Provided information:
###
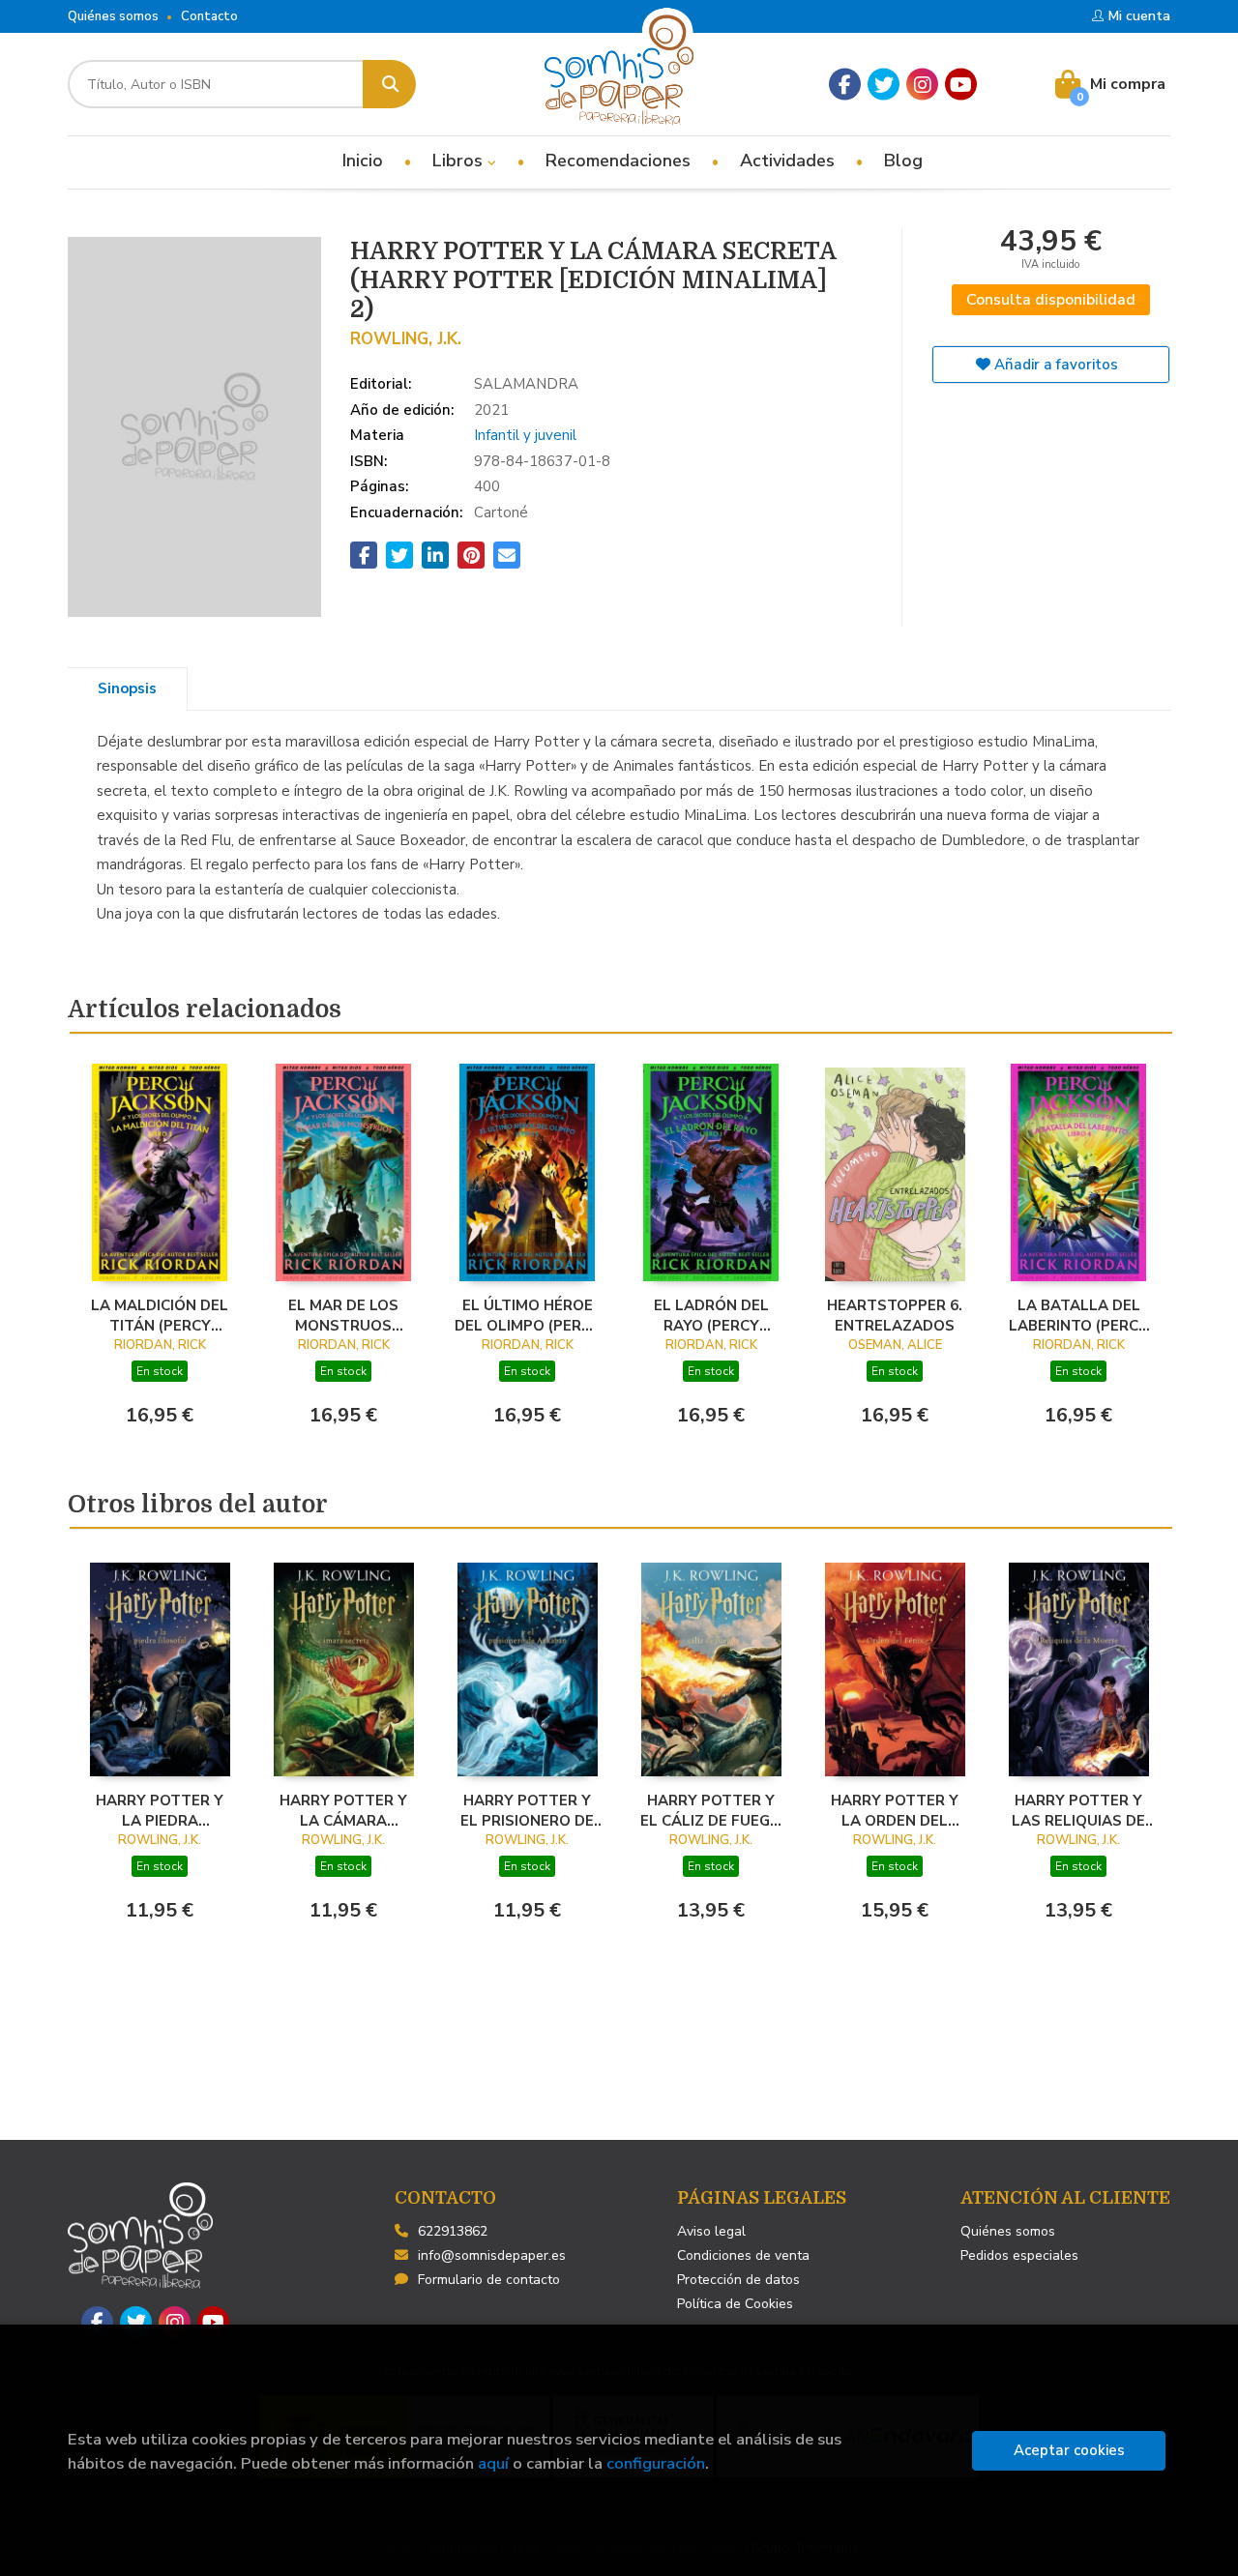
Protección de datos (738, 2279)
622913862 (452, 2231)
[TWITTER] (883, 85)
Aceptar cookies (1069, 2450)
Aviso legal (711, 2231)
###
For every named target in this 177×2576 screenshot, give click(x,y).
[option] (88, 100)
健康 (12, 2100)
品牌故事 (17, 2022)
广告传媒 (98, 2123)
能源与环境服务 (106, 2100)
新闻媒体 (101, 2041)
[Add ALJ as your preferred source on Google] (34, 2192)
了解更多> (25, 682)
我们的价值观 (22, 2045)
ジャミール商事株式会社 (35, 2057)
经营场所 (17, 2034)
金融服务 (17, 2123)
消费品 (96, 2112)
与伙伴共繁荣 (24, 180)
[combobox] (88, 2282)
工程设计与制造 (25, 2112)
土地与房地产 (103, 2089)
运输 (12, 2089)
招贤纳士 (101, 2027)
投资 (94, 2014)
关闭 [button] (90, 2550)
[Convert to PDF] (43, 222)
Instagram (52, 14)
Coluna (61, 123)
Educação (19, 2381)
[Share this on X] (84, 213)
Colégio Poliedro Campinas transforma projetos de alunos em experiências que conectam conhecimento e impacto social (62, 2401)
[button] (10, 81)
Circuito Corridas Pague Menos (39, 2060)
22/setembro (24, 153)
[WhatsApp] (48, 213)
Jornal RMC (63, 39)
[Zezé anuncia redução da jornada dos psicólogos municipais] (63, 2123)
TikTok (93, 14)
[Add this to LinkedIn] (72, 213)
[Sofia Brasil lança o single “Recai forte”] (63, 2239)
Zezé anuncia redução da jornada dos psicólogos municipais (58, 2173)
###
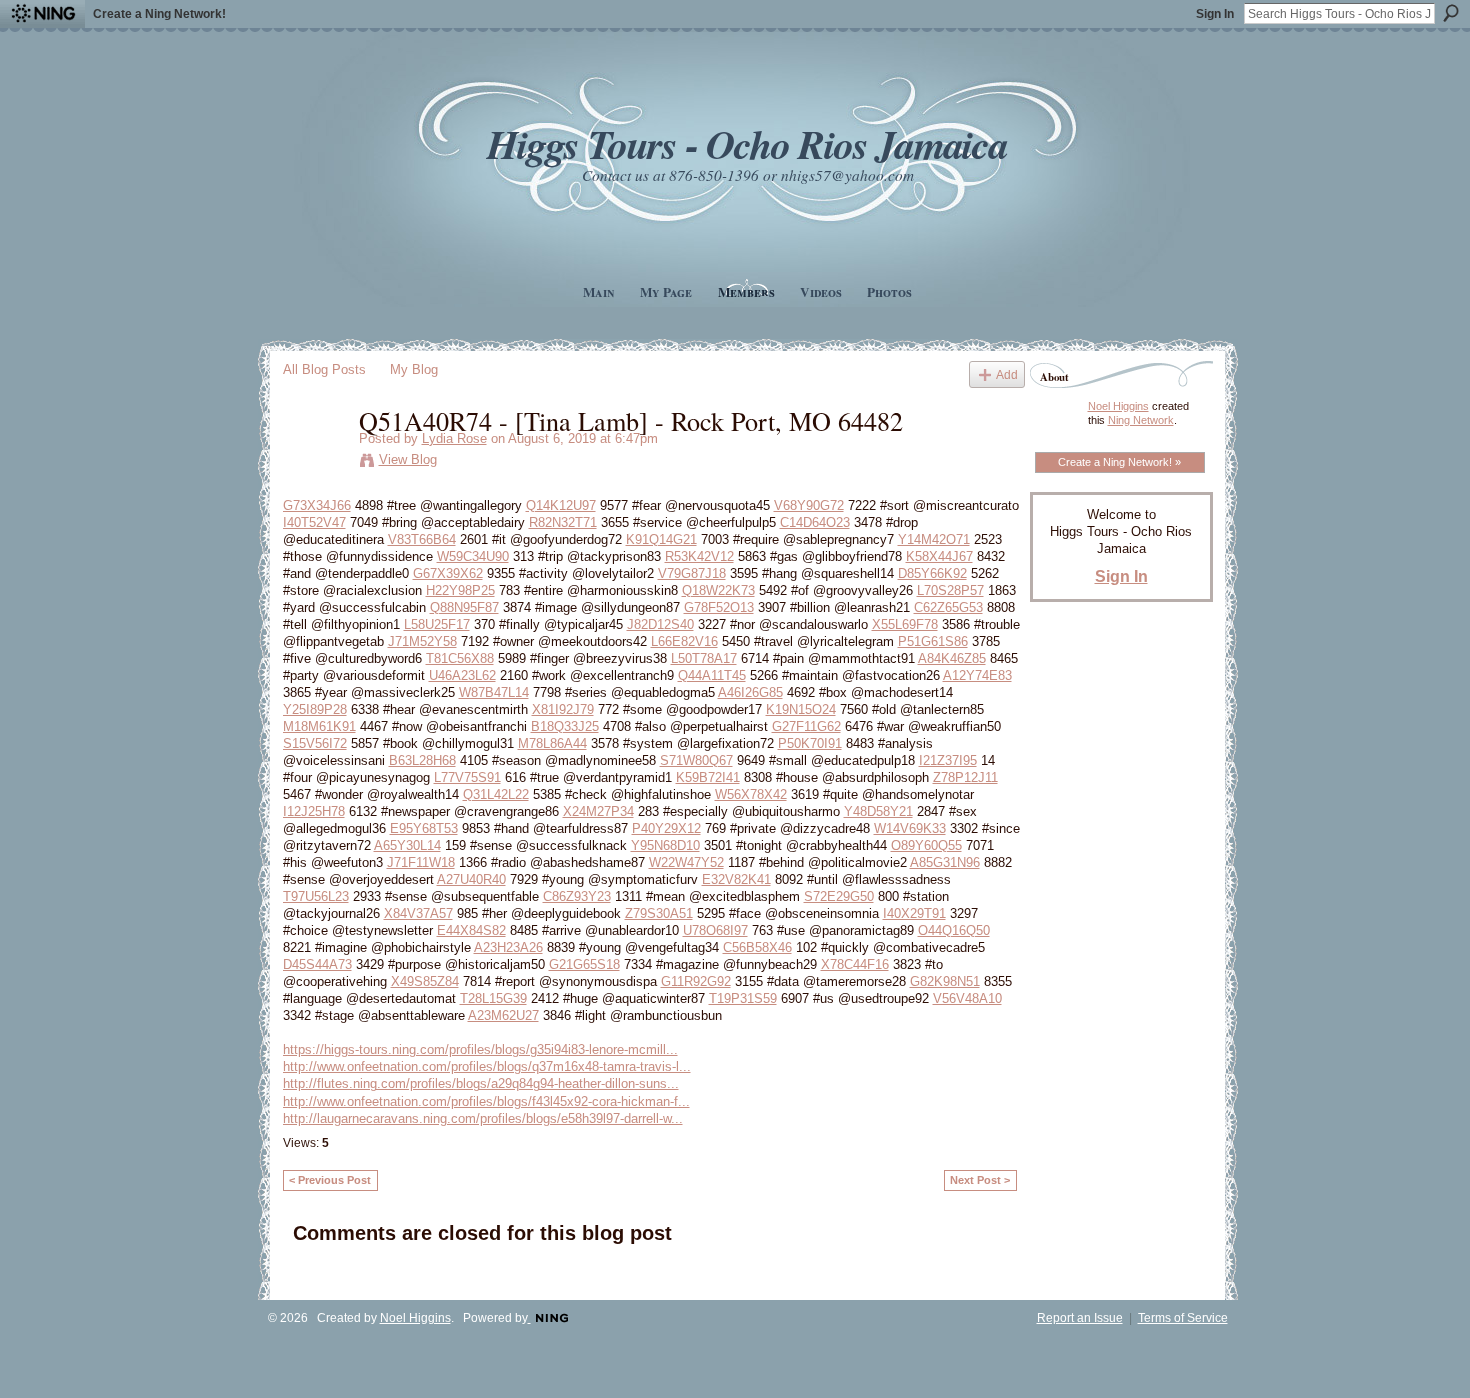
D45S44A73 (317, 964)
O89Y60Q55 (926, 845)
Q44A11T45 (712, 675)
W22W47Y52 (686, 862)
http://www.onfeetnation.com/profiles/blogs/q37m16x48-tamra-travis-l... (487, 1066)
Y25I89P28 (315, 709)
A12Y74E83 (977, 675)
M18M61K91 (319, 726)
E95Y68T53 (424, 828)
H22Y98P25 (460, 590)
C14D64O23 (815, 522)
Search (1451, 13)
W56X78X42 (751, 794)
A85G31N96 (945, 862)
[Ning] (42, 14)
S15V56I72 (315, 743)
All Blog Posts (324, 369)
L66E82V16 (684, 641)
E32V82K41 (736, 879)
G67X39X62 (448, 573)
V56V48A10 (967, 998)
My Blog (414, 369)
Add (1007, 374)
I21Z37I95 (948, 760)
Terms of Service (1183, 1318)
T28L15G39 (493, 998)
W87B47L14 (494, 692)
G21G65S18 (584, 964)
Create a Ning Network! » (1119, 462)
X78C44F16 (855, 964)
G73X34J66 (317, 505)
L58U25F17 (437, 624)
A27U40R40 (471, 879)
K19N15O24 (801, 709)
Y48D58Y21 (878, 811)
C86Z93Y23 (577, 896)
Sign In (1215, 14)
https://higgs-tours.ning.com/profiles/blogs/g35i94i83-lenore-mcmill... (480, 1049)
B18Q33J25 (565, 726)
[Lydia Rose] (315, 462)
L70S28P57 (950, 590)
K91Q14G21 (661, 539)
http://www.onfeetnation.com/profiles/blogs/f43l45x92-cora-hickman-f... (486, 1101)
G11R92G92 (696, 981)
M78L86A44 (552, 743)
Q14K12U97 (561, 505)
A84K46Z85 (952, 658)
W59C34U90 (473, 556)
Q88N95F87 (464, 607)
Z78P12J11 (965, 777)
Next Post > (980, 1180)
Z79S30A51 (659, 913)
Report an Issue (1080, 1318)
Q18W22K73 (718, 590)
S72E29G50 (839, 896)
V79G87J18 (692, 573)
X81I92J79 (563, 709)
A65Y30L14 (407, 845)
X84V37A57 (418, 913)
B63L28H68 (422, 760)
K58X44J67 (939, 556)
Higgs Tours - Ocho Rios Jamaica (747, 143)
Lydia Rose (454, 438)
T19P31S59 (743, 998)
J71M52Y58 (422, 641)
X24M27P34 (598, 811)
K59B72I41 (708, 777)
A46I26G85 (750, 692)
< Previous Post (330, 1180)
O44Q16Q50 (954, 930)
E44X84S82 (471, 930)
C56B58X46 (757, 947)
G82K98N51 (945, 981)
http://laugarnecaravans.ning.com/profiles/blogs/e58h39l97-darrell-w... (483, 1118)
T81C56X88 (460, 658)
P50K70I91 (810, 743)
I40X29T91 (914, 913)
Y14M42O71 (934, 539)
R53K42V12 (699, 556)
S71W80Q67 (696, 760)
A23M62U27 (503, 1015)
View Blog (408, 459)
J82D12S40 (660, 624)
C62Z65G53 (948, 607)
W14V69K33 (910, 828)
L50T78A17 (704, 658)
###
Task brief: Repeat, word for word, the lines above between the line holding "[Share this on X] (84, 213)" and the line holding "municipais (58, 2173)", inclusive; omit everything else.

Result:
[Share this on X] (84, 213)
Colégio Poliedro Campinas transforma projetos de alunos em experiências que conectam conhecimento e impacto social (62, 2401)
[button] (10, 81)
Circuito Corridas Pague Menos (39, 2060)
22/setembro (24, 153)
[WhatsApp] (48, 213)
Jornal RMC (63, 39)
[Zezé anuncia redução da jornada dos psicólogos municipais] (63, 2123)
TikTok (93, 14)
[Add this to LinkedIn] (72, 213)
[Sofia Brasil lança o single “Recai forte”] (63, 2239)
Zezé anuncia redução da jornada dos psicólogos municipais (58, 2173)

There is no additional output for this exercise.